This article is part of the supplement: EADGENE and SABRE Post-analyses Workshop
sigReannot: an oligo-set re-annotation pipeline based on similarities with the Ensembl transcripts and Unigene clusters
1 Sigenae UR875 Biométrie et Intelligence Artificielle, Institut National de la Recherche Agronomique (INRA), BP 52627, 31326 Castanet-Tolosan Cedex, France
2 Sigenae INRA-UMR SENAH, 35590 St-Gilles, France
3 INRA, UMR598 génétique animale F-35000 Rennes, France
4 AGROCAMPUS OUEST, UMR598 génétique animale F-35000 Rennes, France
BMC Proceedings 2009, 3(Suppl 4):S3 doi:10.1186/1753-6561-3-S4-S3Published: 16 July 2009
Microarray is a powerful technology enabling to monitor tens of thousands of genes in a single experiment. Most microarrays are now using oligo-sets. The design of the oligo-nucleotides is time consuming and error prone. Genome wide microarray oligo-sets are designed using as large a set of transcripts as possible in order to monitor as many genes as possible. Depending on the genome sequencing state and on the assembly state the knowledge of the existing transcripts can be very different. This knowledge evolves with the different genome builds and gene builds. Once the design is done the microarrays are often used for several years. The biologists working in EADGENE expressed the need of up-to-dated annotation files for the oligo-sets they share including information about the orthologous genes of model species, the Gene Ontology, the corresponding pathways and the chromosomal location.
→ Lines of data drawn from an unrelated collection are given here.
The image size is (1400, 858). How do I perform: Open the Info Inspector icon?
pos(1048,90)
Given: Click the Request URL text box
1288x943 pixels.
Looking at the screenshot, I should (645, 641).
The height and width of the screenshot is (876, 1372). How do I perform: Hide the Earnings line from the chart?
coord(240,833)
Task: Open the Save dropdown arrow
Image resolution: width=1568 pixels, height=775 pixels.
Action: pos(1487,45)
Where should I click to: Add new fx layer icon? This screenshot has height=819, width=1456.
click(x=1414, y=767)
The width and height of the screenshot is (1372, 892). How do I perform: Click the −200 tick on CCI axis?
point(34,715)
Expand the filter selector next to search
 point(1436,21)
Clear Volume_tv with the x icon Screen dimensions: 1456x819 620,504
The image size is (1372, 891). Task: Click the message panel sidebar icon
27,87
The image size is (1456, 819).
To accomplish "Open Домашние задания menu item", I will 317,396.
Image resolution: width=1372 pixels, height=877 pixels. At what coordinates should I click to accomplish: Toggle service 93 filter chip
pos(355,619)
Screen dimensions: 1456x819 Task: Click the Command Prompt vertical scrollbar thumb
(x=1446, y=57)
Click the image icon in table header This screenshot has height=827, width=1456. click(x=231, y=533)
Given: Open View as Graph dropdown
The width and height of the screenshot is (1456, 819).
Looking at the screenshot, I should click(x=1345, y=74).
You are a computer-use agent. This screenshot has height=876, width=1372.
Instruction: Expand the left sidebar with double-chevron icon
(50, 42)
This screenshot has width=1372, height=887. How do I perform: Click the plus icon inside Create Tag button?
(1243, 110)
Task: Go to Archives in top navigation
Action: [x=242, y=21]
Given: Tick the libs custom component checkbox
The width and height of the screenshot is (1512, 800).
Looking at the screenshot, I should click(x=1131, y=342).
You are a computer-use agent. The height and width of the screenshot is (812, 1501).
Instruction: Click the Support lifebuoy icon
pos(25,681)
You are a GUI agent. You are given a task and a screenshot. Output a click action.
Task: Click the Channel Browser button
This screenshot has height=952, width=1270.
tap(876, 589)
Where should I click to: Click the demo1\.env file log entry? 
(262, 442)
The results of SigReannot on a chicken micro-array used in the EADGENE project compared to the initial annotations show that 23% of the oligo-nucleotide gene annotations were not confirmed, 2% were modified and 1% were added. The interest of this up-to-date annotation procedure is demonstrated through the analysis of real data previously published.
SigReannot uses the oligo-nucleotide design procedure criteria to validate the probe-gene link and the Ensembl transcripts as reference for annotation. It therefore produces a high quality annotation based on reference gene sets.